Because idiopathic nephrotic syndrome is a rare disease, it was recognized at the start that the trial’s sample size would be small, and that 70 children could be expected to be accrued in a realistic time period. A Bayesian analysis of the trial data was planned in the protocol. To obtain prior expert opinion before the trial was begun, each of 17 physicians experienced in treating this disease was asked to construct a histogram reflecting what they believed to be the distribution of the probability of response for each of MMF and cyclophosphamide, denoted by θ₁ and θ₂. This was done by applying the so-called “bins-and-chips” graphical method of Johnson et al.,⁶ which we will describe in detail below, in Section 3.

The general issue that we address in this article is how histograms elicited in this way from a set of experts may be used to construct a parametric prior on (θ₁, θ₂) as a basis for a Bayesian analysis to compare the two parameters. Our proposed methodology for constructing a parametric prior is carried out in three stages. In the first stage, a parametric distribution for the marginal priors of the θ_j’s, with location parameter μ and precision parameter $γ,$ is specified. For each expert and each $θ_{j},$ this model is fit to the elicited histogram to obtain a marginal parametric prior. In the second stage, a bivariate expert-specific prior for (θ₁, θ₂) is constructed by averaging the product of each expert’s two marginal parametric priors over a distribution for two correlated latent expert effects, one for μ and the other for $γ .$ We consider two ways to formulate this latent effect distribution, either assuming homogeneity across experts or including expert-specific covariates, if they are available. In the third stage, an overall joint prior for (θ₁, θ₂) is constructed as a discrete mixture of all the experts’ bivariate parametric priors. For this mixture prior, each expert’s weight may be a covariate-based index of their experience, or an index of the agreement between the means of the elicited histograms and corresponding model-based parameter estimates obtained from the data. A third approach is simply to weight the experts equally. Once the overall prior has been established, it may be used as a basis for Bayesian analyses of (θ₁, θ₂).

To address the issues of how prior location and precision may affect posterior inferences, we provide a formal framework for conducting a prior-to-posterior sensitivity analysis.

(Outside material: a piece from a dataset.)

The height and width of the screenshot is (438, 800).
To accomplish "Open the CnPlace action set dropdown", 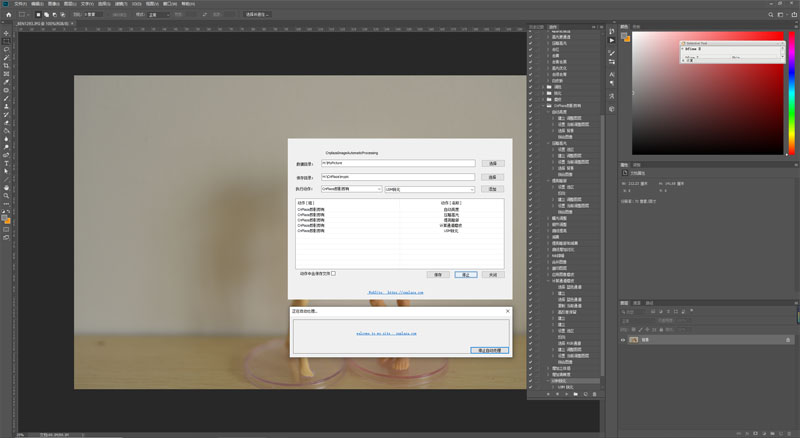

We do this by constructing an array of alternative priors, each obtained by specifying numerical values of two quantities, one that changes the prior’s location E(θ₂–θ₁) and the other that changes its precision. Posterior quantities used to compare θ₁ to θ₂ are computed for each alternative prior. This produces an array of posterior values, one for each combination of location shift and precision transformation, including one based on the untransformed prior. This set of prior-to-posterior quantities may be used as a basis for making a conclusion about the comparative effectiveness of the two treatments, in light of both the observed data and the elicited prior opinion.

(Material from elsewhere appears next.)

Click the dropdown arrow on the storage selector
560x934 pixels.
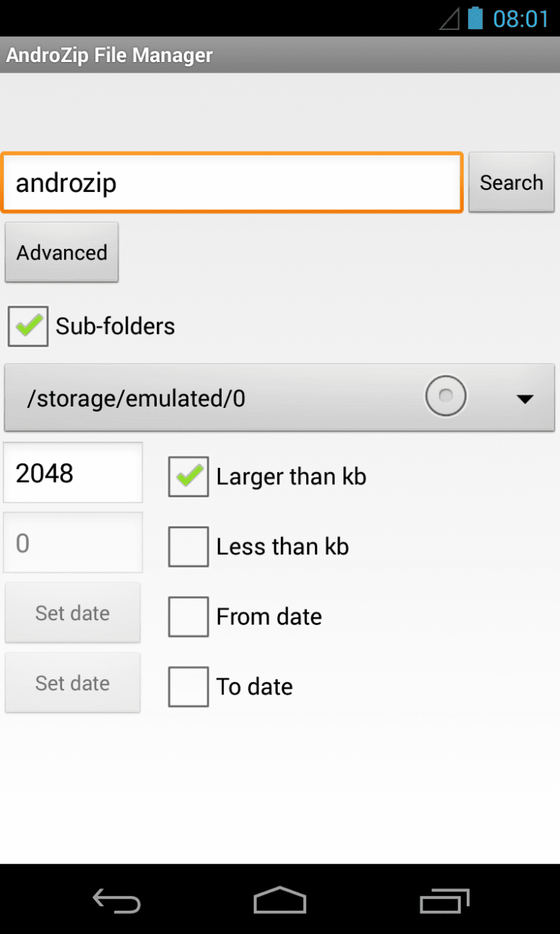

Making inferences about medical treatments based on small- to moderate-sized clinical trials while assuming informative priors constructed from elicited expert opinion is inherently controversial. While the ability to formally incorporate expert opinion a priori may be considered a major benefit of taking a Bayesian approach, it must be done carefully. Use of an informative prior constructed from elicited expert opinion may be seen as introducing bias into posterior inferences. The problems of eliciting expert opinion, constructing priors from the elicited values, and performing Bayesian analyses on that basis have been addressed by numerous authors in many different settings. Many authors have discussed methods for prior elicitation,^6–12 establishing priors for Bayesian model-based clinical trials and medical applications,^13–15 graphical methods for prior elicitation,^6,16,17 and combining priors and expert opinion.^18,19 A review is given by O’Hagan et al.²⁰ Our methodology is related to the general development for combining expert priors given by Albert et al.,²¹ who consider the somewhat different problem of using elicited probabilities and elicited quantiles to construct a prior. Their framework requires an additional parameter quantifying prior uncertainty to be elicited from each expert, which is not required by our method.

Our proposed methodology for constructing a parametric prior for (θ₁, θ₂) based on elicited histograms, and the process of solving numerically for hyperparameters, will be presented in Section 2. In Section 3, we describe how the graphical bins-and-chips method of Johnson et al.⁶ was applied to elicit histograms for the response probabilities of MMF and cyclophosphamide for the NEPHROMYCY trial, and how beta distributions were fit to the histograms. In Section 4, a simulation study is presented that compares six different versions of our proposed method, obtained from the two ways to formulate the latent physician effect distribution and the three ways to weight the experts. Section 5 describes a formal method for performing sensitivity analyses of posterior inferences to prior location and informativeness, and this is illustrated by a simulated version of the NEPHROMYCY data set. We close with a brief discussion in Section 6.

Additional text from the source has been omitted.